[Start of Attachment]

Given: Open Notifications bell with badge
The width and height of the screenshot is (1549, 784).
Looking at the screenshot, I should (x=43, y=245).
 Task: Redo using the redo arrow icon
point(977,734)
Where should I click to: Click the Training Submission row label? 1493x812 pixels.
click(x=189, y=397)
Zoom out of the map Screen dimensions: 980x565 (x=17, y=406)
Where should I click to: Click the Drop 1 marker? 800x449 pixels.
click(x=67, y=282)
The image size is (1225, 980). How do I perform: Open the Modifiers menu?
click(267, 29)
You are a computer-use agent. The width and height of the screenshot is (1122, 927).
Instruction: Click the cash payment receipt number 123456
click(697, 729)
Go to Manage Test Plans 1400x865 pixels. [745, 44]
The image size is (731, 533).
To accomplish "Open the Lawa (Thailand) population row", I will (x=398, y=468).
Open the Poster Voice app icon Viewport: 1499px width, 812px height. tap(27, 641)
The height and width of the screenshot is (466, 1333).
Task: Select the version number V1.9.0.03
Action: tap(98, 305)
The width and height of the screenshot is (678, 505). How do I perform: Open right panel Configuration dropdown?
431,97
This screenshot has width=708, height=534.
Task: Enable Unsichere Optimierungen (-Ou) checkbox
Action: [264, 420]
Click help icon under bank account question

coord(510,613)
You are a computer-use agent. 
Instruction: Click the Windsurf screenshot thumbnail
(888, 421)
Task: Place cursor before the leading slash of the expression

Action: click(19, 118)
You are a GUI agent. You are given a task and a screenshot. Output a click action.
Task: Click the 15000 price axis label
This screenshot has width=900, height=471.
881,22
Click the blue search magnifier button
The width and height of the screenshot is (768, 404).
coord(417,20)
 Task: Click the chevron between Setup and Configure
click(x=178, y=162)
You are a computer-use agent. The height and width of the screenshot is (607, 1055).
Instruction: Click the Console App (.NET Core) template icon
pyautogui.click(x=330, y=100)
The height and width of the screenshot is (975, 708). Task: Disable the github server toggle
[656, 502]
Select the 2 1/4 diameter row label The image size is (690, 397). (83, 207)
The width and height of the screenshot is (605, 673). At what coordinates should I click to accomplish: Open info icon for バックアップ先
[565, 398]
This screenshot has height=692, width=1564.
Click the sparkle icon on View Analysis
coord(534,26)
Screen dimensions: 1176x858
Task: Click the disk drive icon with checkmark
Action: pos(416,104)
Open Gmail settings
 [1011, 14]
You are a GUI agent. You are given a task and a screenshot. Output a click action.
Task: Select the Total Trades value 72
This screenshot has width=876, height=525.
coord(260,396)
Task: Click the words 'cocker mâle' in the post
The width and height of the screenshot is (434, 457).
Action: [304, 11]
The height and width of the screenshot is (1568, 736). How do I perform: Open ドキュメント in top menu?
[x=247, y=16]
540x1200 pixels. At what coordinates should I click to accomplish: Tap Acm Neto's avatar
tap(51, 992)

[End of Attachment]

* About this exercise *
Scan the material above for the word "computer", and copy every line in which it is found.

* Response for this exercise *
You are a computer-use agent. The width and height of the screenshot is (1122, 927).
You are a computer-use agent. 
You are a computer-use agent. The height and width of the screenshot is (607, 1055).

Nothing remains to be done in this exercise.